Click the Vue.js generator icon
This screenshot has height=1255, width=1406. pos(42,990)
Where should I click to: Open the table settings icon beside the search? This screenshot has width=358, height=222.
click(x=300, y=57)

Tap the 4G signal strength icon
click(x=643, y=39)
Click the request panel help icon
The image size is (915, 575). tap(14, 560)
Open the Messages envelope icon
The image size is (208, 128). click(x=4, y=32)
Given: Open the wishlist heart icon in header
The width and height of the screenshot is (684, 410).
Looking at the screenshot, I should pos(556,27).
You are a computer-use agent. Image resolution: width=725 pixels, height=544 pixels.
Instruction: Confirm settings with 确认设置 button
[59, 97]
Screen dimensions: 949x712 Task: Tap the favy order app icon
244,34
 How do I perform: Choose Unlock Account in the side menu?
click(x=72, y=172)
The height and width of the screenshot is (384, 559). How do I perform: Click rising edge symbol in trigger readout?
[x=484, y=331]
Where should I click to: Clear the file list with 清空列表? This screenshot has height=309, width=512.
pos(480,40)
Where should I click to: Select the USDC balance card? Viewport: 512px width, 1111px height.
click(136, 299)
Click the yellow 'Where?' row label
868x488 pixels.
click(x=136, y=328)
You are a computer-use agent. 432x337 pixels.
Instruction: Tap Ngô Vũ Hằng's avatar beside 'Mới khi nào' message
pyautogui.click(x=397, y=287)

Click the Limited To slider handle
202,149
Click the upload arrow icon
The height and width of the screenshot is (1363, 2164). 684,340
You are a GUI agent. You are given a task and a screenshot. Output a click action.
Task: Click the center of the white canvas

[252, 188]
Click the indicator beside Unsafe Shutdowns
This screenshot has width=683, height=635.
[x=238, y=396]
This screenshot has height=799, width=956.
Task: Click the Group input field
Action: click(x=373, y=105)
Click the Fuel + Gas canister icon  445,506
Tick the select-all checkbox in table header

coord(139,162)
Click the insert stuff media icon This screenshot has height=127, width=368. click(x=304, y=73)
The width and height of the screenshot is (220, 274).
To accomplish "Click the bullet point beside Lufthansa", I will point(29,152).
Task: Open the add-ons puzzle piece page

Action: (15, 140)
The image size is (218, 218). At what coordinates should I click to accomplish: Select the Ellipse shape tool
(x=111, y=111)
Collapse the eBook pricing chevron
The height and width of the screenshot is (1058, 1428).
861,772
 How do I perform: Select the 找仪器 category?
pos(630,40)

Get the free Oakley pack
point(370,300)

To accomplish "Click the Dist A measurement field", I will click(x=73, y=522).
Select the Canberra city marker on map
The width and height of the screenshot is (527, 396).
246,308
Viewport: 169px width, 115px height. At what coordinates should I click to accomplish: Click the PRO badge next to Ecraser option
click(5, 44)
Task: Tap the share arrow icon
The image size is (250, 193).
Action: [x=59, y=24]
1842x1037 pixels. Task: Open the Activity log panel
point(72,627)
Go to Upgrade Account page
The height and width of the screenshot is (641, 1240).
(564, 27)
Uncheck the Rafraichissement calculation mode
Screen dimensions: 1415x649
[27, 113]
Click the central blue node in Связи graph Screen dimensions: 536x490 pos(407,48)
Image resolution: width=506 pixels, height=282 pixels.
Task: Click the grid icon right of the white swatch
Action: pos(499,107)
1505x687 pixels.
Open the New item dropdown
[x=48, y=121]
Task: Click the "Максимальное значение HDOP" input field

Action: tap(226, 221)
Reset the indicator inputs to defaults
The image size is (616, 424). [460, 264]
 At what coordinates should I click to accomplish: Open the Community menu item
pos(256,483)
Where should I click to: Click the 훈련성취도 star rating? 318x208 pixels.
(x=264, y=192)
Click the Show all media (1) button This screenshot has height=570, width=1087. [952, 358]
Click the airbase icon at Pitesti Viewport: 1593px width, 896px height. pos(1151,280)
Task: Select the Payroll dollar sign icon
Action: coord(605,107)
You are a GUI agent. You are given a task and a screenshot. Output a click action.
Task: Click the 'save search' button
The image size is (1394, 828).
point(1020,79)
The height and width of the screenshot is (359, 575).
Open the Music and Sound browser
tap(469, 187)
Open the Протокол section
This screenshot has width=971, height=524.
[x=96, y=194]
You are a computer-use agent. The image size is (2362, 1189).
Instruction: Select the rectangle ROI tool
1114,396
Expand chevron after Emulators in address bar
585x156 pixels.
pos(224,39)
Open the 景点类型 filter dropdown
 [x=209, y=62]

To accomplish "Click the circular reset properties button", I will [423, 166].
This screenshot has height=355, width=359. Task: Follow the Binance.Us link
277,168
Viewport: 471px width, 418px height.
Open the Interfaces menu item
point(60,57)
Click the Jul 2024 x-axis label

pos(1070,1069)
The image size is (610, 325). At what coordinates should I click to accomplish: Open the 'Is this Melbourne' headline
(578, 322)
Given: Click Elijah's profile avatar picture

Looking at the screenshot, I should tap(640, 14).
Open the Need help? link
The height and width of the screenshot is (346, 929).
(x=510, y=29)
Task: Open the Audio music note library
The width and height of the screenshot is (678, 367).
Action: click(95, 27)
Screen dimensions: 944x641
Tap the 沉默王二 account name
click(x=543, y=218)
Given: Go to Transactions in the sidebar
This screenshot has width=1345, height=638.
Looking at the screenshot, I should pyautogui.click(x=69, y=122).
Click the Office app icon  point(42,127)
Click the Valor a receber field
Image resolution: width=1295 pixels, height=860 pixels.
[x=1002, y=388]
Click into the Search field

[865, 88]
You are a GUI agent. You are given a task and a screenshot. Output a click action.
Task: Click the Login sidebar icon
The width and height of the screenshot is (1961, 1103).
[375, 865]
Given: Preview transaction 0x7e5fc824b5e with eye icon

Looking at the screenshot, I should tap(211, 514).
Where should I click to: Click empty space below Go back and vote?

REQUEST
Copy all of the material above line for line, with no changes.

WRITTEN SOLUTION
Click the Vue.js generator icon
This screenshot has height=1255, width=1406. pos(42,990)
Where should I click to: Open the table settings icon beside the search? This screenshot has width=358, height=222.
click(x=300, y=57)

Tap the 4G signal strength icon
click(x=643, y=39)
Click the request panel help icon
The image size is (915, 575). tap(14, 560)
Open the Messages envelope icon
The image size is (208, 128). click(x=4, y=32)
Given: Open the wishlist heart icon in header
The width and height of the screenshot is (684, 410).
Looking at the screenshot, I should pos(556,27).
You are a computer-use agent. Image resolution: width=725 pixels, height=544 pixels.
Instruction: Confirm settings with 确认设置 button
[59, 97]
Screen dimensions: 949x712 Task: Tap the favy order app icon
244,34
 How do I perform: Choose Unlock Account in the side menu?
click(x=72, y=172)
The height and width of the screenshot is (384, 559). How do I perform: Click rising edge symbol in trigger readout?
[x=484, y=331]
Where should I click to: Clear the file list with 清空列表? This screenshot has height=309, width=512.
pos(480,40)
Where should I click to: Select the USDC balance card? Viewport: 512px width, 1111px height.
click(136, 299)
Click the yellow 'Where?' row label
868x488 pixels.
click(x=136, y=328)
You are a computer-use agent. 432x337 pixels.
Instruction: Tap Ngô Vũ Hằng's avatar beside 'Mới khi nào' message
pyautogui.click(x=397, y=287)

Click the Limited To slider handle
202,149
Click the upload arrow icon
The height and width of the screenshot is (1363, 2164). 684,340
You are a GUI agent. You are given a task and a screenshot. Output a click action.
Task: Click the center of the white canvas

[252, 188]
Click the indicator beside Unsafe Shutdowns
This screenshot has width=683, height=635.
[x=238, y=396]
This screenshot has height=799, width=956.
Task: Click the Group input field
Action: click(x=373, y=105)
Click the Fuel + Gas canister icon  445,506
Tick the select-all checkbox in table header

coord(139,162)
Click the insert stuff media icon This screenshot has height=127, width=368. click(x=304, y=73)
The width and height of the screenshot is (220, 274).
To accomplish "Click the bullet point beside Lufthansa", I will point(29,152).
Task: Open the add-ons puzzle piece page

Action: (15, 140)
The image size is (218, 218). At what coordinates should I click to accomplish: Select the Ellipse shape tool
(x=111, y=111)
Collapse the eBook pricing chevron
The height and width of the screenshot is (1058, 1428).
861,772
 How do I perform: Select the 找仪器 category?
pos(630,40)

Get the free Oakley pack
point(370,300)

To accomplish "Click the Dist A measurement field", I will click(x=73, y=522).
Select the Canberra city marker on map
The width and height of the screenshot is (527, 396).
246,308
Viewport: 169px width, 115px height. At what coordinates should I click to accomplish: Click the PRO badge next to Ecraser option
click(5, 44)
Task: Tap the share arrow icon
The image size is (250, 193).
Action: [x=59, y=24]
1842x1037 pixels. Task: Open the Activity log panel
point(72,627)
Go to Upgrade Account page
The height and width of the screenshot is (641, 1240).
(564, 27)
Uncheck the Rafraichissement calculation mode
Screen dimensions: 1415x649
[27, 113]
Click the central blue node in Связи graph Screen dimensions: 536x490 pos(407,48)
Image resolution: width=506 pixels, height=282 pixels.
Task: Click the grid icon right of the white swatch
Action: pos(499,107)
1505x687 pixels.
Open the New item dropdown
[x=48, y=121]
Task: Click the "Максимальное значение HDOP" input field

Action: tap(226, 221)
Reset the indicator inputs to defaults
The image size is (616, 424). [460, 264]
 At what coordinates should I click to accomplish: Open the Community menu item
pos(256,483)
Where should I click to: Click the 훈련성취도 star rating? 318x208 pixels.
(x=264, y=192)
Click the Show all media (1) button This screenshot has height=570, width=1087. [952, 358]
Click the airbase icon at Pitesti Viewport: 1593px width, 896px height. pos(1151,280)
Task: Select the Payroll dollar sign icon
Action: coord(605,107)
You are a GUI agent. You are given a task and a screenshot. Output a click action.
Task: Click the 'save search' button
The image size is (1394, 828).
point(1020,79)
The height and width of the screenshot is (359, 575).
Open the Music and Sound browser
tap(469, 187)
Open the Протокол section
This screenshot has width=971, height=524.
[x=96, y=194]
You are a computer-use agent. The image size is (2362, 1189).
Instruction: Select the rectangle ROI tool
1114,396
Expand chevron after Emulators in address bar
585x156 pixels.
pos(224,39)
Open the 景点类型 filter dropdown
 [x=209, y=62]

To accomplish "Click the circular reset properties button", I will [423, 166].
This screenshot has height=355, width=359. Task: Follow the Binance.Us link
277,168
Viewport: 471px width, 418px height.
Open the Interfaces menu item
point(60,57)
Click the Jul 2024 x-axis label

pos(1070,1069)
The image size is (610, 325). At what coordinates should I click to accomplish: Open the 'Is this Melbourne' headline
(578, 322)
Given: Click Elijah's profile avatar picture

Looking at the screenshot, I should tap(640, 14).
Open the Need help? link
The height and width of the screenshot is (346, 929).
(x=510, y=29)
Task: Open the Audio music note library
The width and height of the screenshot is (678, 367).
Action: click(95, 27)
Screen dimensions: 944x641
Tap the 沉默王二 account name
click(x=543, y=218)
Given: Go to Transactions in the sidebar
This screenshot has width=1345, height=638.
Looking at the screenshot, I should pyautogui.click(x=69, y=122).
Click the Office app icon  point(42,127)
Click the Valor a receber field
Image resolution: width=1295 pixels, height=860 pixels.
[x=1002, y=388]
Click into the Search field

[865, 88]
You are a GUI agent. You are given a task and a screenshot. Output a click action.
Task: Click the Login sidebar icon
The width and height of the screenshot is (1961, 1103).
[375, 865]
Given: Preview transaction 0x7e5fc824b5e with eye icon

Looking at the screenshot, I should tap(211, 514).
Where should I click to: Click empty space below Go back and vote?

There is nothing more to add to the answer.